Das Letzte galt dem vermummten Schofför.

Die Limousine ruckte an, jagte ein Stück weiter, wendete und sauste wieder in Richtung Potsdam davon.

Die beiden Leute in den Dienermützen und Mänteln schlossen das Tor, die Torlampen erloschen, und wir eilten schleunigst in den Wald zurück.

»Nach Potsdam zurück, mäßiges Tempo!«, befahl Harald.

Er setzte sich wieder neben den Schofför.

Wir hatten die Hälfte der Strecke noch nicht zurückgelegt, als vor unseren Lampen ein müde dahinschleichender Mann erschien – ein Stromer offenbar. Wir fuhren so langsam, daß auch ich trotz des Regens den einsamen Wandrer erkannte: Es war Professor Gerth!

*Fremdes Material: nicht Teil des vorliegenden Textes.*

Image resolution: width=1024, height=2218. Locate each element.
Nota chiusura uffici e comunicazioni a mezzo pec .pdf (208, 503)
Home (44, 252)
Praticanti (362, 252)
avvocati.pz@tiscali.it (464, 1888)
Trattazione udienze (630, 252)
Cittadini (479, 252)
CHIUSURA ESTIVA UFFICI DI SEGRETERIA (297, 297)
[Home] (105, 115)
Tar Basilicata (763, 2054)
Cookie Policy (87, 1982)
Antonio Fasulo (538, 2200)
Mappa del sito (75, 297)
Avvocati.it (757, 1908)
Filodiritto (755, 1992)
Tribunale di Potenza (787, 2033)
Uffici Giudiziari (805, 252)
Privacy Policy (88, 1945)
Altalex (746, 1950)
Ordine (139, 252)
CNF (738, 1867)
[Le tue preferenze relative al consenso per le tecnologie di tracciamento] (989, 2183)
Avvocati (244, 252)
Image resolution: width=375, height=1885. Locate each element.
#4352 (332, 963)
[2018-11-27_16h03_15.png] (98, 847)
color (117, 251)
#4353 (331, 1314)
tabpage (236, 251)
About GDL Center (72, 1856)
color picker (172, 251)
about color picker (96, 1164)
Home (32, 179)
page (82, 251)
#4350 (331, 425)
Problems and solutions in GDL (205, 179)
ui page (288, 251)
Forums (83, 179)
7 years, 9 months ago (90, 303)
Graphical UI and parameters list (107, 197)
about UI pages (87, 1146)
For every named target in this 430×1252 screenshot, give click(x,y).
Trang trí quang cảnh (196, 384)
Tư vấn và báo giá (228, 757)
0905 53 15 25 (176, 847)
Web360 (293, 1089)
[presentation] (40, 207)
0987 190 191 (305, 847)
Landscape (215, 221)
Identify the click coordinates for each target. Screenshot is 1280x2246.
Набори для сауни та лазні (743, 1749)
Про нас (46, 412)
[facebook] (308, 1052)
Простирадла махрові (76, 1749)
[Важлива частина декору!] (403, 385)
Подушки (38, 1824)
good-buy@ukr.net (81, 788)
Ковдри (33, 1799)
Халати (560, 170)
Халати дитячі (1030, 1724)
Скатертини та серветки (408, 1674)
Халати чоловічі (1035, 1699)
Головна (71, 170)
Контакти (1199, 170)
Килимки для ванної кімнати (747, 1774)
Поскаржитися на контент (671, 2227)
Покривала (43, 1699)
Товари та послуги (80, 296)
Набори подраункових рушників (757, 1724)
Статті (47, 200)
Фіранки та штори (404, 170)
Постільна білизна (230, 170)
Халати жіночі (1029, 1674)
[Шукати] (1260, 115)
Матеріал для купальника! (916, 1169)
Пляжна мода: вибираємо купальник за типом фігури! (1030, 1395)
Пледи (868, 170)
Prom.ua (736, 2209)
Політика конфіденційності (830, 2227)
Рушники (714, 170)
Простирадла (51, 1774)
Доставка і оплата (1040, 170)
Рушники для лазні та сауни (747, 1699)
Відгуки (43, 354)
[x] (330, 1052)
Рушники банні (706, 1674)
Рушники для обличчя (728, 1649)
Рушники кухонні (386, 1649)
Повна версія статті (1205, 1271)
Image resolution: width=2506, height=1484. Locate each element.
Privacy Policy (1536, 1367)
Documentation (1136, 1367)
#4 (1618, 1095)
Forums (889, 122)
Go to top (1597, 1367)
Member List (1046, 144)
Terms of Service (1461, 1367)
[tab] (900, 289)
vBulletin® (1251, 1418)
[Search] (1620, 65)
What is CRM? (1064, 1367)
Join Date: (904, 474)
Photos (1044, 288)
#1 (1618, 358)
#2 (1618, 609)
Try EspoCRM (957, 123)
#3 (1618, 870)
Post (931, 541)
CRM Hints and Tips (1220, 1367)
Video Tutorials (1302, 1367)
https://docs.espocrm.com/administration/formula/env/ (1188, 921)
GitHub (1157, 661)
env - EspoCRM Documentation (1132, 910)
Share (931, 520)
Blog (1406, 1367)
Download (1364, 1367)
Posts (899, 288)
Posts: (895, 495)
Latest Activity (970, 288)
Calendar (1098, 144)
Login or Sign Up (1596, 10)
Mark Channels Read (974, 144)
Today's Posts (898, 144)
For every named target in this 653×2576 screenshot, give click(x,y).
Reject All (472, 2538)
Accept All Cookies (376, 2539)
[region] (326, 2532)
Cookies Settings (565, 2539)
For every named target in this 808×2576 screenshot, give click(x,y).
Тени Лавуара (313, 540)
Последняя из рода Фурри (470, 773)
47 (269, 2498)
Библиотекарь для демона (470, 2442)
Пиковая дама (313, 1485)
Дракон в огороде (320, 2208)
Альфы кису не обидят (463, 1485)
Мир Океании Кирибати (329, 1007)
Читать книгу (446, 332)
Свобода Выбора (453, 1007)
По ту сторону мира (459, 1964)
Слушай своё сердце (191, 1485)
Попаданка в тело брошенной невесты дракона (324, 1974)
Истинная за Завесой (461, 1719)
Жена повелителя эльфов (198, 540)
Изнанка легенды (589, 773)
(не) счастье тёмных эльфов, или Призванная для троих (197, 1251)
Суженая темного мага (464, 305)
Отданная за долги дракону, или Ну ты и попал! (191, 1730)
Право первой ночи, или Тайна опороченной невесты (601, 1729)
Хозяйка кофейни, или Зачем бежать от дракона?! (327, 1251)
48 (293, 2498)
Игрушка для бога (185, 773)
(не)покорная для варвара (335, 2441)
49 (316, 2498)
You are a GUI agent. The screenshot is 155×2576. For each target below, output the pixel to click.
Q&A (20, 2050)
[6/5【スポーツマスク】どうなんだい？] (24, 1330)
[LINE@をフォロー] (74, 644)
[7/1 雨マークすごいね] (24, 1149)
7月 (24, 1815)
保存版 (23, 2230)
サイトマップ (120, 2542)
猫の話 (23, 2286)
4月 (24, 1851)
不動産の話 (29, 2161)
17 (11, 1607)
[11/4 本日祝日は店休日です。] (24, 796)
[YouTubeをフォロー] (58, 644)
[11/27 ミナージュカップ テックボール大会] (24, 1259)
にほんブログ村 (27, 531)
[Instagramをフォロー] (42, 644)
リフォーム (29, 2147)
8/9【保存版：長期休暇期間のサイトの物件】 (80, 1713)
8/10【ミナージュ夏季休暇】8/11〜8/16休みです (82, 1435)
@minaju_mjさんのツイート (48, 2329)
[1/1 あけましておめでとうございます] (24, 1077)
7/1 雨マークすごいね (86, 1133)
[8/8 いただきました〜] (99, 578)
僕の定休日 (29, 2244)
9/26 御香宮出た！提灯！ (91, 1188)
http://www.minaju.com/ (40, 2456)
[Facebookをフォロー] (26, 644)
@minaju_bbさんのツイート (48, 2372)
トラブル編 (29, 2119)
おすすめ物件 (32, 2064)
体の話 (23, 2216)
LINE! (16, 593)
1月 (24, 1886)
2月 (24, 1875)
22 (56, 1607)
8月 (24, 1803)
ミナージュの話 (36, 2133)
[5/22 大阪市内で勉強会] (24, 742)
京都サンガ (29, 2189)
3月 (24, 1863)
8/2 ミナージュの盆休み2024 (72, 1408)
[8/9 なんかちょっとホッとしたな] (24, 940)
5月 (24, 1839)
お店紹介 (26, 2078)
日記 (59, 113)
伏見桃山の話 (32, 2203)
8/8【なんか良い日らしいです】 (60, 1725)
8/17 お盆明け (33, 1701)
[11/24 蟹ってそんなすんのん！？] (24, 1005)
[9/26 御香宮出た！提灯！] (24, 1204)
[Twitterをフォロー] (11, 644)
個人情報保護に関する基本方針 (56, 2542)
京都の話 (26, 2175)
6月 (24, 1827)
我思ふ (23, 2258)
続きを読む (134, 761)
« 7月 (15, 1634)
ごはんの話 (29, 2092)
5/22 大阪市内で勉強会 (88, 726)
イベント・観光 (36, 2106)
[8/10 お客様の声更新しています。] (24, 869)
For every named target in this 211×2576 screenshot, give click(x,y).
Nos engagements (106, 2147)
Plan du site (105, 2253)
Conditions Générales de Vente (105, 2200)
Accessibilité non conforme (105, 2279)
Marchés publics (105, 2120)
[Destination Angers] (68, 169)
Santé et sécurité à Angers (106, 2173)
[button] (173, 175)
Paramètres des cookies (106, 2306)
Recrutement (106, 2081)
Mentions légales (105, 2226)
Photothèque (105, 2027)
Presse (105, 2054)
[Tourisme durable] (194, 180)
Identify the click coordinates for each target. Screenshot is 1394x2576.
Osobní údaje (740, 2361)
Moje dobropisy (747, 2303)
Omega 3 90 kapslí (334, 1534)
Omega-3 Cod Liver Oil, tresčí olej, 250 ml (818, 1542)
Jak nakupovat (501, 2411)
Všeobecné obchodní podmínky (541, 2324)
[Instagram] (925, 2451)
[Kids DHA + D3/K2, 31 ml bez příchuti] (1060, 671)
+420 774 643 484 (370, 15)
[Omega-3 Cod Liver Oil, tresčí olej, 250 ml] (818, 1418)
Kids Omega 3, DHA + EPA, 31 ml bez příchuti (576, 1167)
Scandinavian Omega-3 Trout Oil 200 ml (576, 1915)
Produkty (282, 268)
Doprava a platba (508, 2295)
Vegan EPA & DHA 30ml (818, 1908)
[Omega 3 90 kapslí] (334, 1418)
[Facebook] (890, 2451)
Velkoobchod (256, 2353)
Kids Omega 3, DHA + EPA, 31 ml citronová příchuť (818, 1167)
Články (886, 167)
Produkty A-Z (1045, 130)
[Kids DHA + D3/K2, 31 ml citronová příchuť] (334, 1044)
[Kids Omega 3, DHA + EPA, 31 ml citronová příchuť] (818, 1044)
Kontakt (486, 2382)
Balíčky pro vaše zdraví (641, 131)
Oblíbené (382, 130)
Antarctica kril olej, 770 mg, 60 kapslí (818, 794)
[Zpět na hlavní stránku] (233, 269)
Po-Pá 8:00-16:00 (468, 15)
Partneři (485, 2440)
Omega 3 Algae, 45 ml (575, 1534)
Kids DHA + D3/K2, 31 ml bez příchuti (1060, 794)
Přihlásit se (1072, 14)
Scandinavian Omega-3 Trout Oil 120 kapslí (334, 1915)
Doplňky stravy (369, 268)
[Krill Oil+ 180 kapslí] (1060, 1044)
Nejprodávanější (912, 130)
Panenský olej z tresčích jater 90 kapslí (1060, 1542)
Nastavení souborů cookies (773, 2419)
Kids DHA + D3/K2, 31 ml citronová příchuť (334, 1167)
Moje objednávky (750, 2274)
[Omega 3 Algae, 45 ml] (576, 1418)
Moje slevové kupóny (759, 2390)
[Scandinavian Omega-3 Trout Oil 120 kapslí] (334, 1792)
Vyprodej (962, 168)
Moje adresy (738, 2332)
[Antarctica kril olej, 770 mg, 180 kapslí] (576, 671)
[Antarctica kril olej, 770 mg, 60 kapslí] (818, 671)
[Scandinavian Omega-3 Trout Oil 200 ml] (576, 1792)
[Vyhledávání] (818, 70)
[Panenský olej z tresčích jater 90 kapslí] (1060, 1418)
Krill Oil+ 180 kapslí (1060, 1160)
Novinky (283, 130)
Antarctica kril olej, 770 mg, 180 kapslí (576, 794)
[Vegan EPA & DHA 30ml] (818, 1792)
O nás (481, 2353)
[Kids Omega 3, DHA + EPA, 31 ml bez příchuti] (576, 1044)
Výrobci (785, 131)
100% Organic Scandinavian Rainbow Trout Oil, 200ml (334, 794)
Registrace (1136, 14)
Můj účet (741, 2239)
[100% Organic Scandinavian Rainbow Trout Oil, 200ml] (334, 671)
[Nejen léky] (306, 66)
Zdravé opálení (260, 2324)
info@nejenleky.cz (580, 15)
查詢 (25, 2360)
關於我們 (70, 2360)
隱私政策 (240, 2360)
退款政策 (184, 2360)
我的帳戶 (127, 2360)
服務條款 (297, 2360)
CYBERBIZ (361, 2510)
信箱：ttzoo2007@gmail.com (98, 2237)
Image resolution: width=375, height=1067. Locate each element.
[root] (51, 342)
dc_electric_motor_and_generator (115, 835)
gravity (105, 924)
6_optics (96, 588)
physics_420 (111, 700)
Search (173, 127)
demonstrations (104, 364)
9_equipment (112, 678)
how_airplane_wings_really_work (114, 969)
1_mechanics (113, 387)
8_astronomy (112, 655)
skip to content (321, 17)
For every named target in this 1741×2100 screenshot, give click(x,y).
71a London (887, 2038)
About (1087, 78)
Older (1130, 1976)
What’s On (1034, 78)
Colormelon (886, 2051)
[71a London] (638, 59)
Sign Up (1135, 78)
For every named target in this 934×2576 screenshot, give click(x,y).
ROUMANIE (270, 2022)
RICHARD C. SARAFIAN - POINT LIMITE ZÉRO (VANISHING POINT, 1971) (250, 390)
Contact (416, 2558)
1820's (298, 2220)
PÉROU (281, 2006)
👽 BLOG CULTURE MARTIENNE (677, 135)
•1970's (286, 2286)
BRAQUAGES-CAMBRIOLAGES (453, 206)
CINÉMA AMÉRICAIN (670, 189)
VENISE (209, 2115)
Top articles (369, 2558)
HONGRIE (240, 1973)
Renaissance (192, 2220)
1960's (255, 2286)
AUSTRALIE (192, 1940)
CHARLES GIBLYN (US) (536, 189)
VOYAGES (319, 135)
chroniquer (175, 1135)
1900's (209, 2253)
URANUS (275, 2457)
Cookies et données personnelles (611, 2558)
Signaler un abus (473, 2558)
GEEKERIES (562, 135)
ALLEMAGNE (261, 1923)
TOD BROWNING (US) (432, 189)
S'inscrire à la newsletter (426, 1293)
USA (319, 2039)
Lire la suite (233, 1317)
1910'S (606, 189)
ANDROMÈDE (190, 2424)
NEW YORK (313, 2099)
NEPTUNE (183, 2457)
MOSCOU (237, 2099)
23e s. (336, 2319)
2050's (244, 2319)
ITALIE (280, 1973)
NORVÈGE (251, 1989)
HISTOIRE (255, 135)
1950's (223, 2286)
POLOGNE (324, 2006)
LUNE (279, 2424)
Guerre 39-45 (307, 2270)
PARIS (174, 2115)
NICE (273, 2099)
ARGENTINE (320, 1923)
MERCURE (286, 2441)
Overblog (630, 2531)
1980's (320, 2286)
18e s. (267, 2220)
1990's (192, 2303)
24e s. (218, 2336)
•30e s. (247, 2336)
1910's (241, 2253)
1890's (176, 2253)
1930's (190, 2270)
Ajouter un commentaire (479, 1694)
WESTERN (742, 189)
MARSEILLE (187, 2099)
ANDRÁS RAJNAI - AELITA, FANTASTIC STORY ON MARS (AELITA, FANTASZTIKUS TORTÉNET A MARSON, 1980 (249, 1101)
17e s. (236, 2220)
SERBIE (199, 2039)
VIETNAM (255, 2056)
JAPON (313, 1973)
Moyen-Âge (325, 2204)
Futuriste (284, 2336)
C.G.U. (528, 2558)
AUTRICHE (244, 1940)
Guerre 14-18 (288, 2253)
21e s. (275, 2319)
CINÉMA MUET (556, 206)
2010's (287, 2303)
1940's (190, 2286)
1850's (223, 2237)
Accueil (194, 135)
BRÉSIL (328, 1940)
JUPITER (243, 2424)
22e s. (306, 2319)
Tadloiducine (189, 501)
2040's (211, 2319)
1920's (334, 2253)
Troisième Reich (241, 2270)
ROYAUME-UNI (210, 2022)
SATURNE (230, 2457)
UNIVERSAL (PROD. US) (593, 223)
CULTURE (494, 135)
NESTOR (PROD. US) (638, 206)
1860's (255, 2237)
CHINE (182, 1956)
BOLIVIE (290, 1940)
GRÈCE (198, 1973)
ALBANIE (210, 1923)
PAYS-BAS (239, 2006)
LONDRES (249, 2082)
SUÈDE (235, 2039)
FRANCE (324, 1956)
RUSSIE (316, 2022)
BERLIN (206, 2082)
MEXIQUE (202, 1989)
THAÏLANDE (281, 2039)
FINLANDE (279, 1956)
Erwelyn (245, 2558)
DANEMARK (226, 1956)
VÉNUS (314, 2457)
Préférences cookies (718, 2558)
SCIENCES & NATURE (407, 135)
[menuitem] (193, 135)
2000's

»Anhalten!!«, rief Harst und sprang hinaus.

Bevor er Gerty jedoch ansprechen konnte, der ohnedies Miene machte zu fliehen, ertönten ein paar schwache Schüsse kurz hintereinander, – unsere Scheinwerfer zersplitterten und erloschen. Harst flog die Taschenlampe aus der Hand, und eine zweite Gestalt zog Gerty über den Chausseegraben in den Kiefernwald.

Eine Verfolgung wäre zwecklos gewesen.